Fazla mesailer işçilerin değil, patronların işine gelir. Hem de patronlar bir taşla birkaç kuş vurmuş olur. Nasıl mı? Birincisi, işçiler fazla mesai yaptıkça patronlar daha fazla kâr elde ederler. İkincisi, fazla mesai yaptıran patron ücretlere zam yapmaz, işçiyi de bu duruma razı eder. Üçüncüsü, fazla mesaiye kalan işçinin dünyayla bağı kopar, çalışmakla uyumak arasında gidip gelir. Bu durumda da işçiler, hakları için bir araya gelip örgütlenecek zamanı bulamazlar. Bu durumda, işle ev çizgisine hapsolan işçinin konuşma konusu da kimin kaç saat mesaiye kaldığı, kimin kaç para aldığından öteye geçmez.

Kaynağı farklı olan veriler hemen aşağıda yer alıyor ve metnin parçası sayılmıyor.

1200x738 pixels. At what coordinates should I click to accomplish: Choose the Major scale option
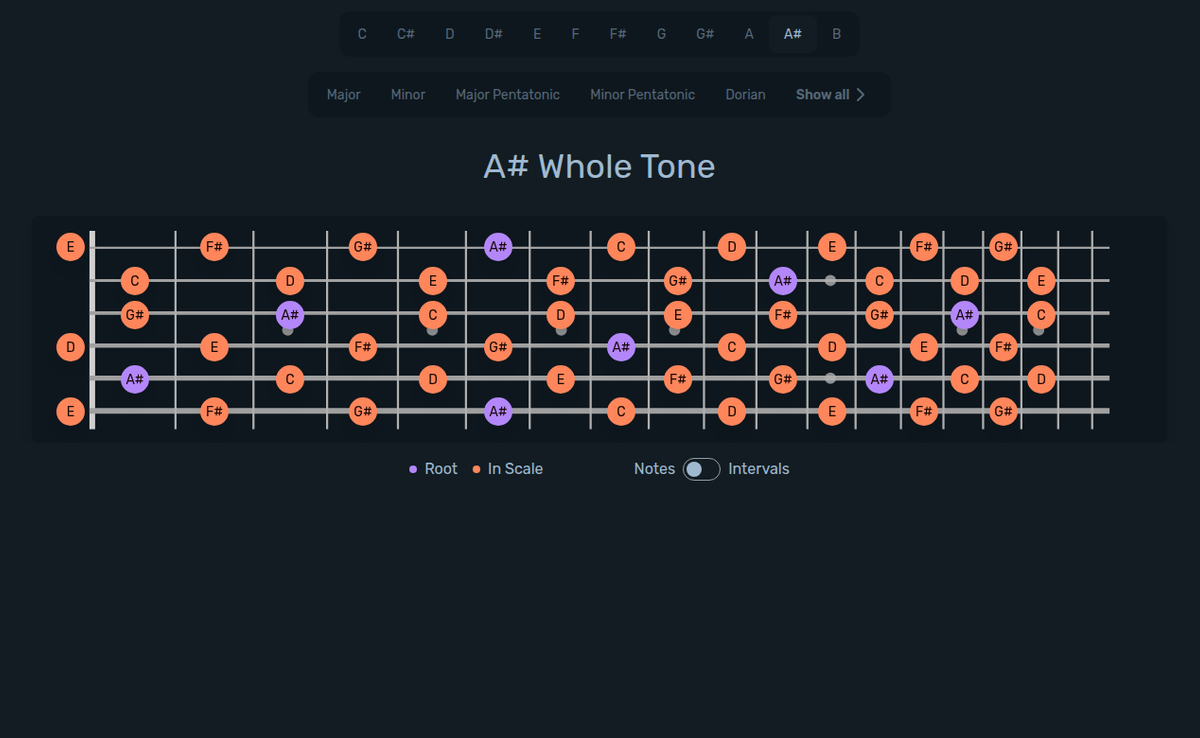coord(344,94)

Zaten patronların istedikleri tam da budur: İşçiler hak istemek yerine fazla çalışsın, patronlara karşı örgütlenecek zamanı bulamasın!

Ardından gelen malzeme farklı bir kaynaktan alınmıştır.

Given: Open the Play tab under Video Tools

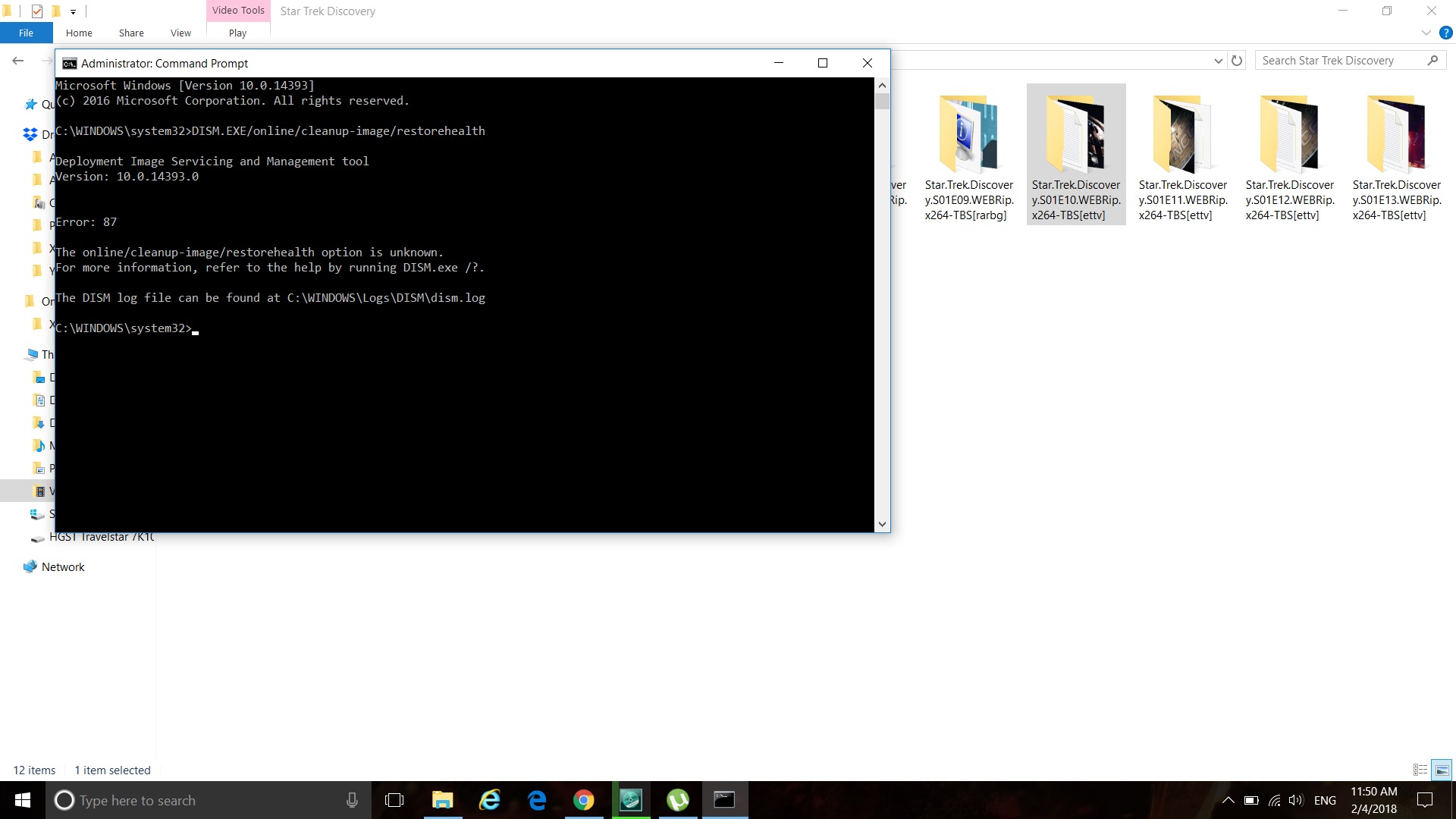Looking at the screenshot, I should [237, 33].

Ücretleri yükseltip alım gücünü artırmak için fazla mesainin dışında bir yol aramak lazım. İş saatleri düşürülürken ücretler yükseltilmelidir. Böylece işçiler hem zaman açısından hem de alım güçleri bakımından rahatlamış olurlar. Ancak bunun kendiliğinden, patronların lütfuyla olmayacağı da açıktır. İşçiler örgütlenmeden, bilinçlenmeden ve mücadele etmeden hak elde edemezler. O halde fazla mesaileri çözüm olarak görmek yerine bir araya gelerek örgütlenelim, ücretlerin yükseltilmesi ve iş saatlerinin düşürülmesi için mücadele edelim!